Investigators managed to link her to the crime scene nearly two decades with the help of advanced genetic genealogy. She was apprehended at a traffic stop after authorities located her in Oak Lawn, Illinois. According to the sheriff's department, at a bond hearing on Saturday, Briley was appointed a public defender to represent her and her bail was set at $150,000. At the time, the autopsy for the babies had determined that they were born alive and died of asphyxiation. The police ruled their deaths homicides. Cook County sheriff's police say they conducted a thorough investigation but the case remained unsolved.

That is until 2018 when investigators reopened the case in 2018. They used the DNA recovered from the scene and the latest developments in genetic genealogy. It was lead detective Ginny Georgantas, who pushed for the case to be reopened, after the technology helped crack the Golden State Killer case. "I’m happy that there's closure for the twins, there was nobody fighting for them," she said.

According to reports, Cook County prosecutors said that when she was questioned, Briley said she was alone at her grandfather's house when she gave birth to the twins in the bathtub. Briley admitted that the twins were crying after they were born as she sat in the tub for a few minutes, panicking and thought about what she was going to do. She then told investigations that she decided to go to the hospital, got out of the tub, and cleaned herself off. All this as the babies were in the tub. She then proceeded to place them into a duffle bag, without wiping them off and started driving to the hospital.

The report reveals that prosecutors said on the way there, that she "decided that because nobody knew, nobody would ever know". "So she chose garbage can at random, took the babies out of the duffle bag, put them in the garbage can, put the bag back in her car, and went back to her grandfather's house, where she threw away the duffle bag, watched TV, and went to bed." Prosecutors now say that Briley regrets her actions - that she "wishes she could take the whole day back," and that she had just kept going to the hospital to make sure the babies were healthy.

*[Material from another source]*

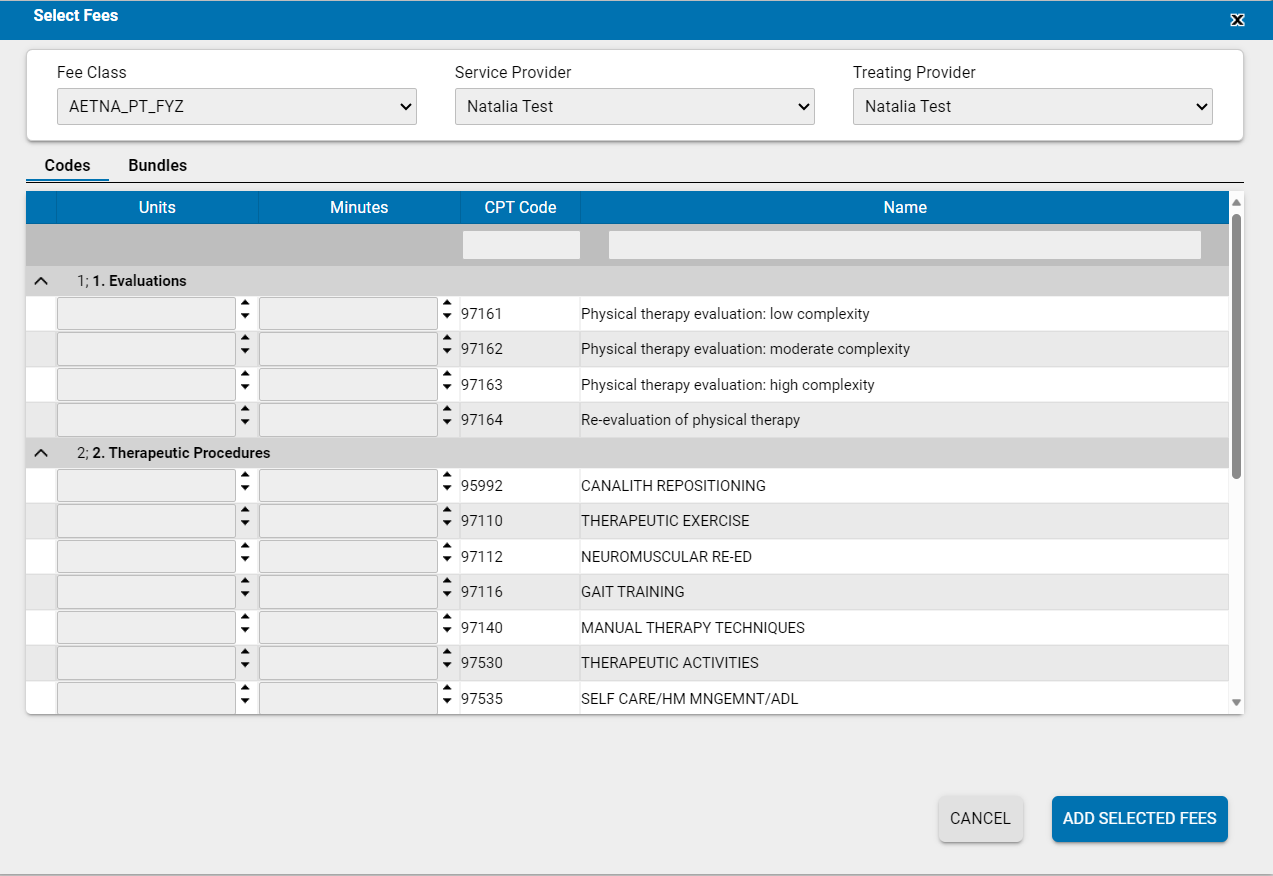Collapse the Therapeutic Procedures section
1273x876 pixels.
pyautogui.click(x=40, y=452)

The resolution of the cold case is a benchmark for the department. "The sheriff's detectives and sheriff's police officers worked hard on this case then, it was never gone, it never was passed us," said the sheriff's Chief of Public Safety. "The things that they did back then, helped us today." "Seventeen years ago we wouldn't have made this case this way," said Leo Schmitz, chief of public safety at the sheriff's department, at a press conference on Saturday. Upon arrest, Briley seemed "distraught", according to Sean Gleason, deputy chief of the Cook County Police Department's detective division.